§ **Source excerpt**
* * * * * * *

To its critics, Project Prevention or Crack - an American organisation which
pays drug addicts and alcoholics to be sterilised - is a terrifying
throwback to the neutering of "defectives" during the 20th Century.

But the woman who runs this not-for-profit programme believes she is
offering a service to everyone: the drug addict, the taxpayer, the child who
has not yet been born, and if she has her way - will never be born.

As the programme reaches its fifth anniversary, Barbara Harris also believes
she has cause to celebrate.

Some 1,050 addicts - mainly women - have undergone sterilisation as part of
her programme over the past five years.

It may not seem a considerable number, but, Ms Harris stresses, the number
of clients has more than doubled over the past 12 months compared with the
year before.

"Basically, despite the initial controversy over the programme, people are
starting to accept that it's a good idea. Probation officers, social workers
and those who work on drug treatment programmes are increasingly referring
their clients to us," she says.

Increasing presence

There is no way of independently verifying the figures given by Project
Prevention, nor will the group divulge the names of institutes whose
counsellors allegedly refer their clients to the programme - arguing that
those people could fall foul of the authorities if their identities were
revealed.

* * * * * * *

Pointing records for text and elements:
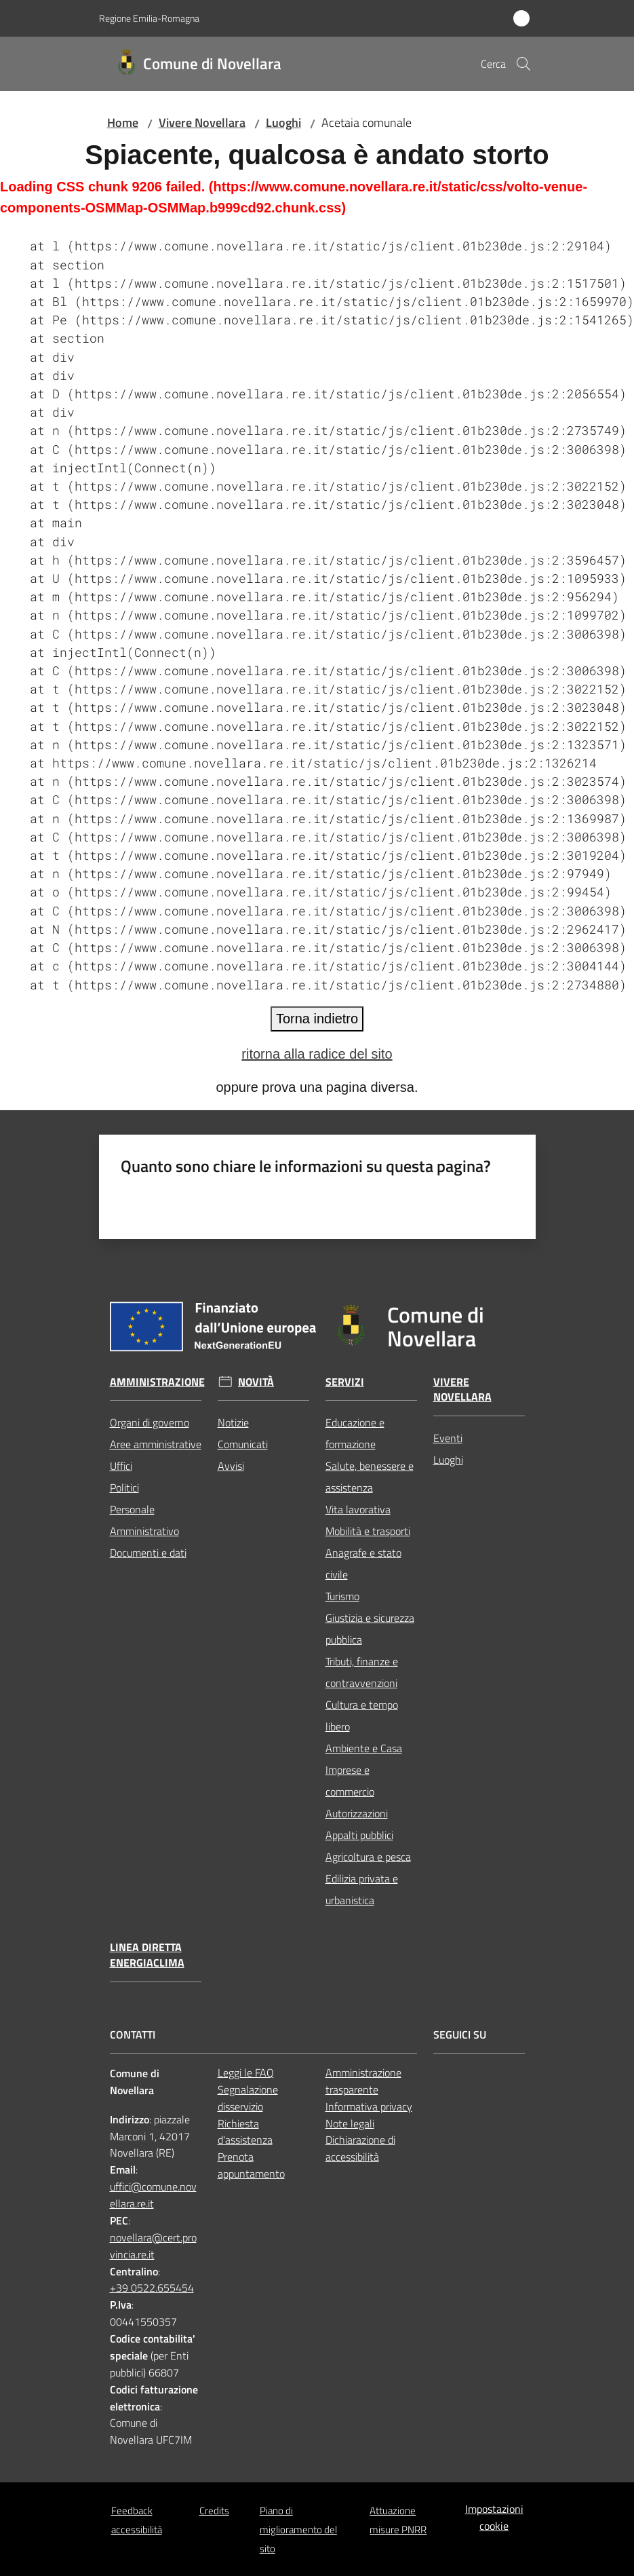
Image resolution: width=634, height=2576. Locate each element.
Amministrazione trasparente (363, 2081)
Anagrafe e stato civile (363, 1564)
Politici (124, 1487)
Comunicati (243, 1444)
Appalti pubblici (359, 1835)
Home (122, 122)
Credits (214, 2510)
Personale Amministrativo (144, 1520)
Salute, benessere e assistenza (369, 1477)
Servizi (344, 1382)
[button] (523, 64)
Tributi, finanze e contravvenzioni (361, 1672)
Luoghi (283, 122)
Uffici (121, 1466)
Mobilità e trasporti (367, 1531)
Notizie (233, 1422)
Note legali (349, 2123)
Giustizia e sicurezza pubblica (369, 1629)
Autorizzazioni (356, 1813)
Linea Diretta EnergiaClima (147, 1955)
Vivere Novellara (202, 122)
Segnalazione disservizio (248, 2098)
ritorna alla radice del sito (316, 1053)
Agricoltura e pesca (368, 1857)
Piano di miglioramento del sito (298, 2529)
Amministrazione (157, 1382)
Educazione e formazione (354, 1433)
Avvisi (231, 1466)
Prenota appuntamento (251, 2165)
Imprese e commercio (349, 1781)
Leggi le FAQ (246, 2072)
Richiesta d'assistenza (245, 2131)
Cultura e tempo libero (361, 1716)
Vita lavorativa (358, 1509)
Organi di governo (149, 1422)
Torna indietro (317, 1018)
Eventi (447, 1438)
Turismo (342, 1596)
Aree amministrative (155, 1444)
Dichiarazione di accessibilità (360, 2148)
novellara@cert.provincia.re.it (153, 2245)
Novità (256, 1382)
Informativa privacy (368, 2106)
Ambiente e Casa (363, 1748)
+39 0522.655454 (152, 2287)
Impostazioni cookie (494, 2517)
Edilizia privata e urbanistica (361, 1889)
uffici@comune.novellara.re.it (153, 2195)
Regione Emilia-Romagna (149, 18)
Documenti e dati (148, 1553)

* * * * * * *

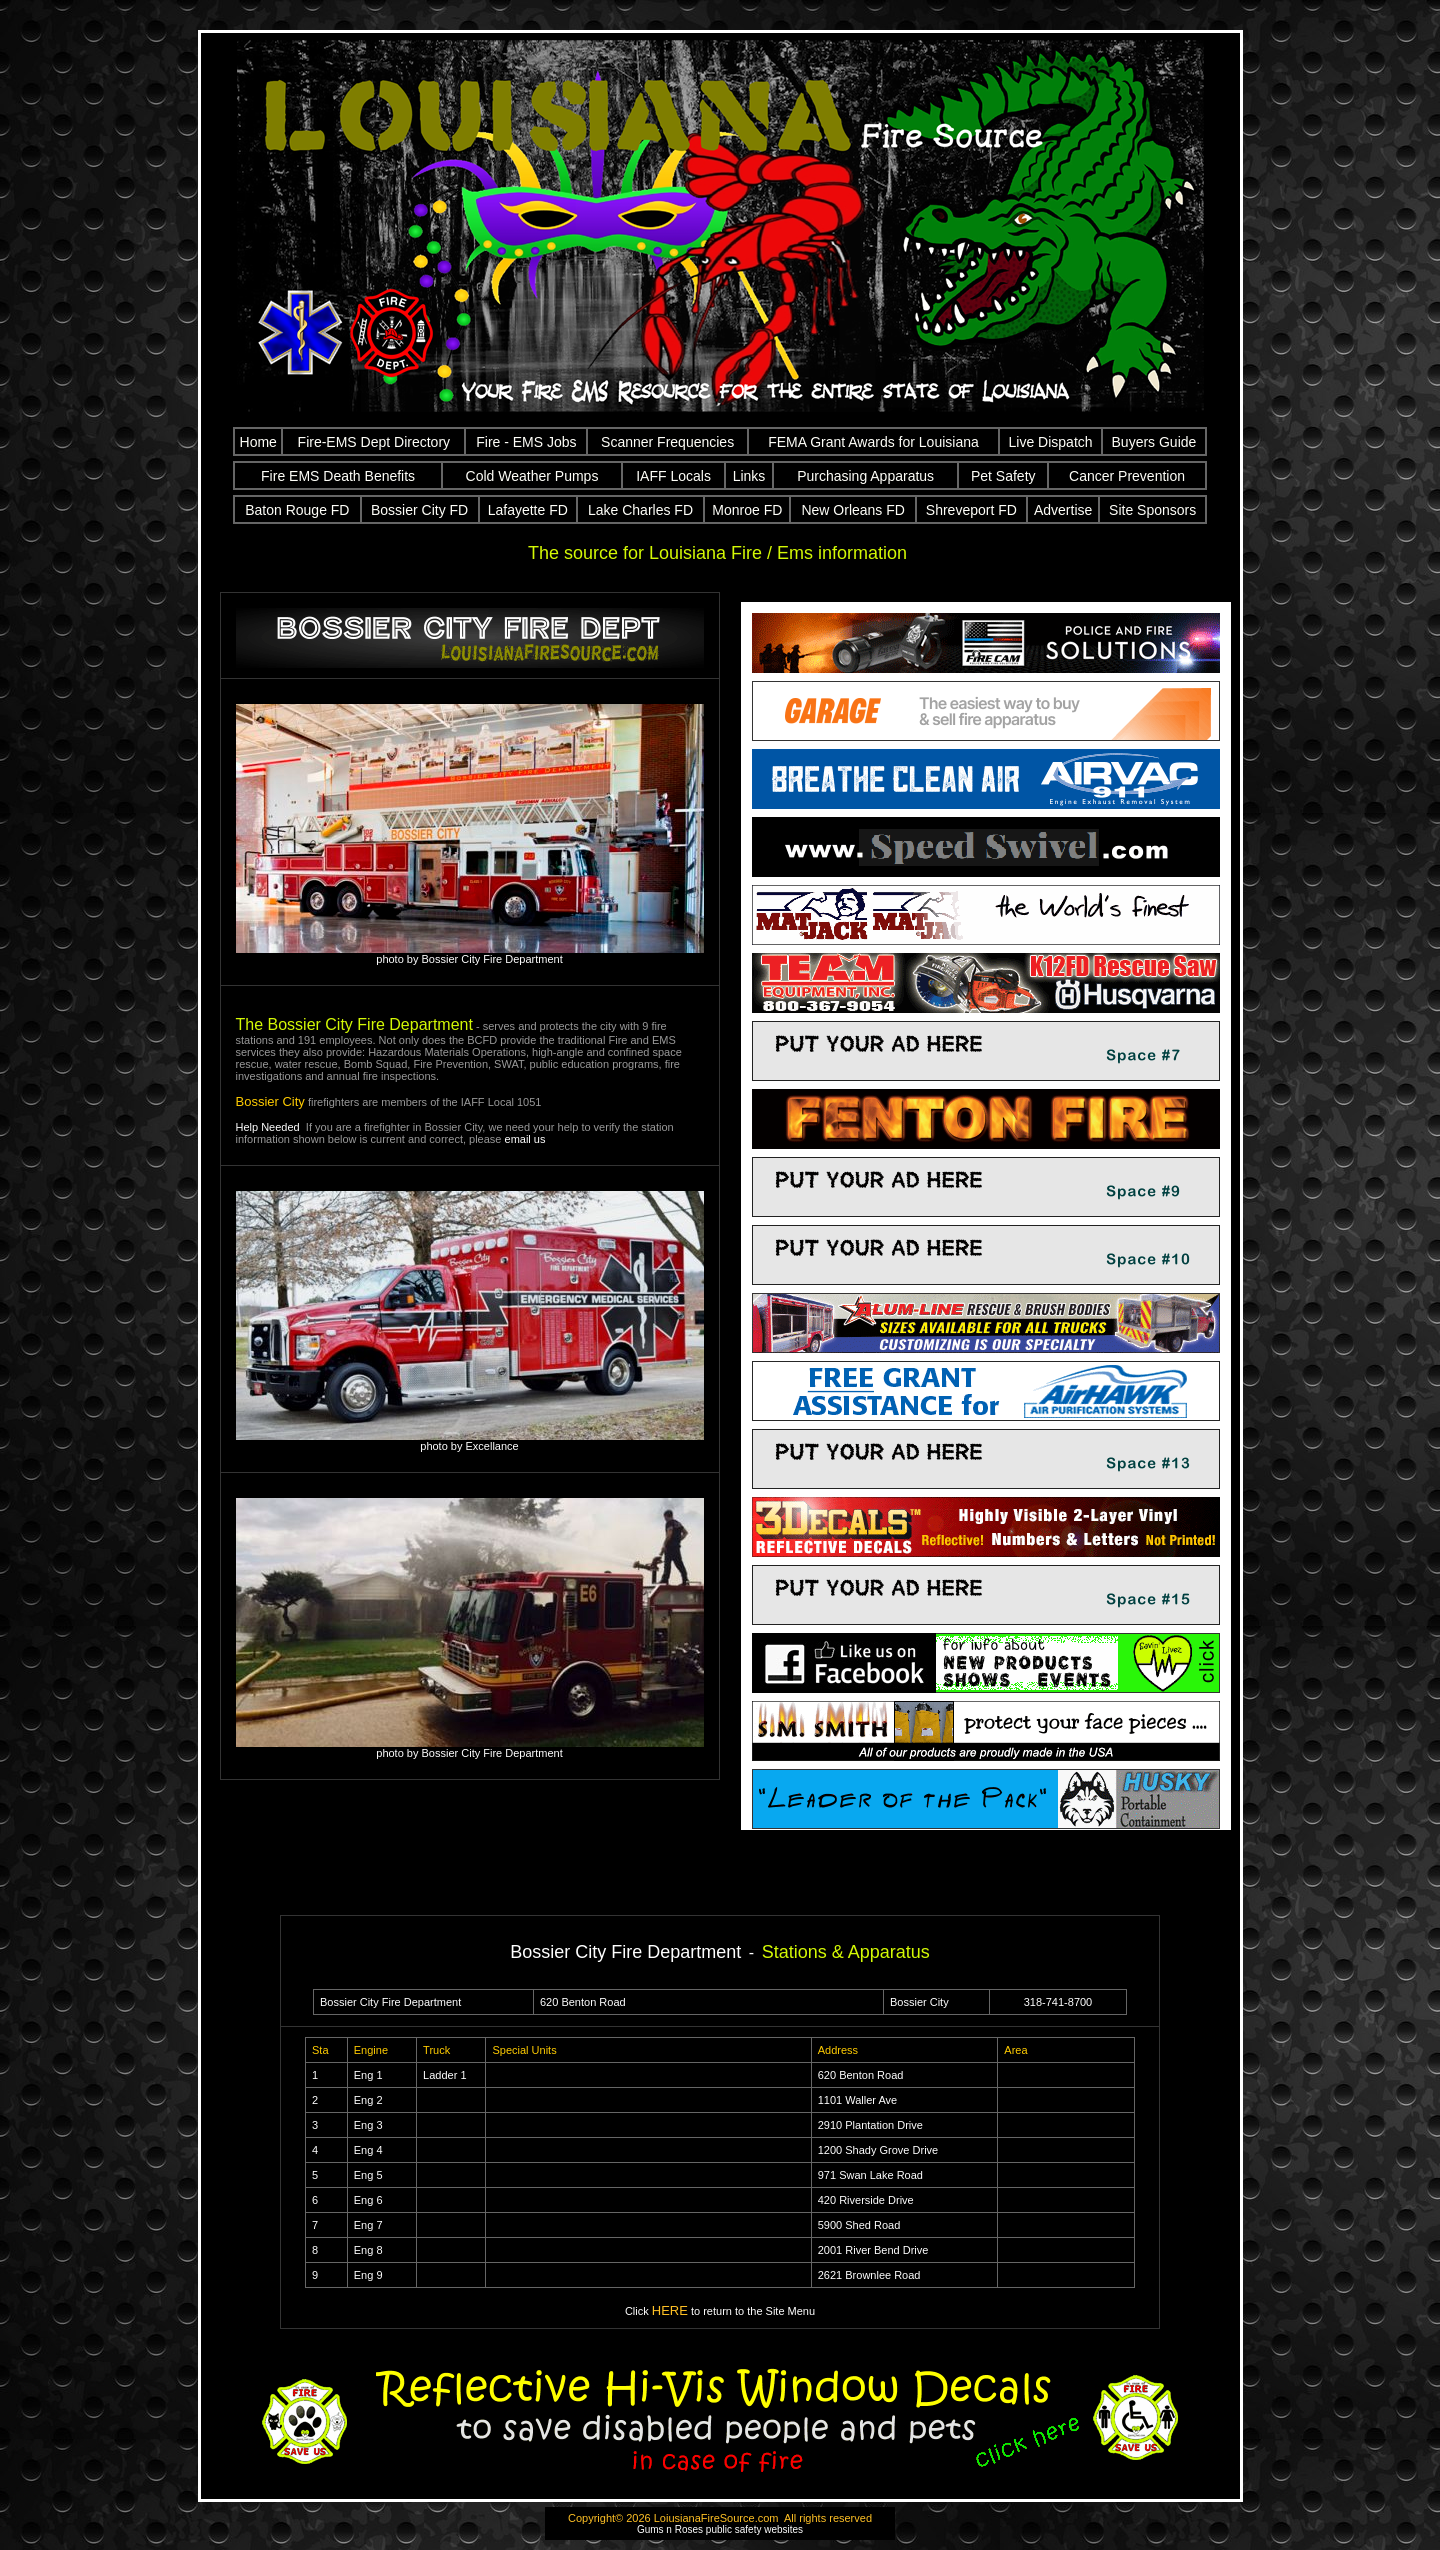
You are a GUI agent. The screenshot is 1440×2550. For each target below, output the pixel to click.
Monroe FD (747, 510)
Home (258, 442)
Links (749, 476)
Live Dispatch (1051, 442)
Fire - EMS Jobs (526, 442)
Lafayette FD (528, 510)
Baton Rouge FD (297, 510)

* * * * * * *

§ **Set of tasks**
1. Answer these questions about the Project Prevention article:
(a) How many addicts have undergone sterilization through the program over the past five years?
(b) Which people does Ms Harris say are increasingly referring their clients to the program?
(c) What reason does the group give for not revealing the names of the institutes whose counselors refer clients?
2. Which lines in the records run from the one containing "Linea Diretta EnergiaClima (147, 1955)" through the one containing "novellara@cert.provincia.re.it (153, 2245)"? Extract them word for word, starting at the first and stopping after the last.

§ **Solutions by task**
1.
(a) Some 1,050 addicts, mainly women.
(b) Probation officers, social workers and those who work on drug treatment programmes.
(c) Those people could fall foul of the authorities if their identities were revealed.

2.
Linea Diretta EnergiaClima (147, 1955)
Vivere Novellara (202, 122)
Segnalazione disservizio (248, 2098)
ritorna alla radice del sito (316, 1053)
Agricoltura e pesca (368, 1857)
Piano di miglioramento del sito (298, 2529)
Amministrazione (157, 1382)
Educazione e formazione (354, 1433)
Avvisi (231, 1466)
Prenota appuntamento (251, 2165)
Imprese e commercio (349, 1781)
Leggi le FAQ (246, 2072)
Richiesta d'assistenza (245, 2131)
Cultura e tempo libero (361, 1716)
Vita lavorativa (358, 1509)
Organi di governo (149, 1422)
Torna indietro (317, 1018)
Eventi (447, 1438)
Turismo (342, 1596)
Aree amministrative (155, 1444)
Dichiarazione di accessibilità (360, 2148)
novellara@cert.provincia.re.it (153, 2245)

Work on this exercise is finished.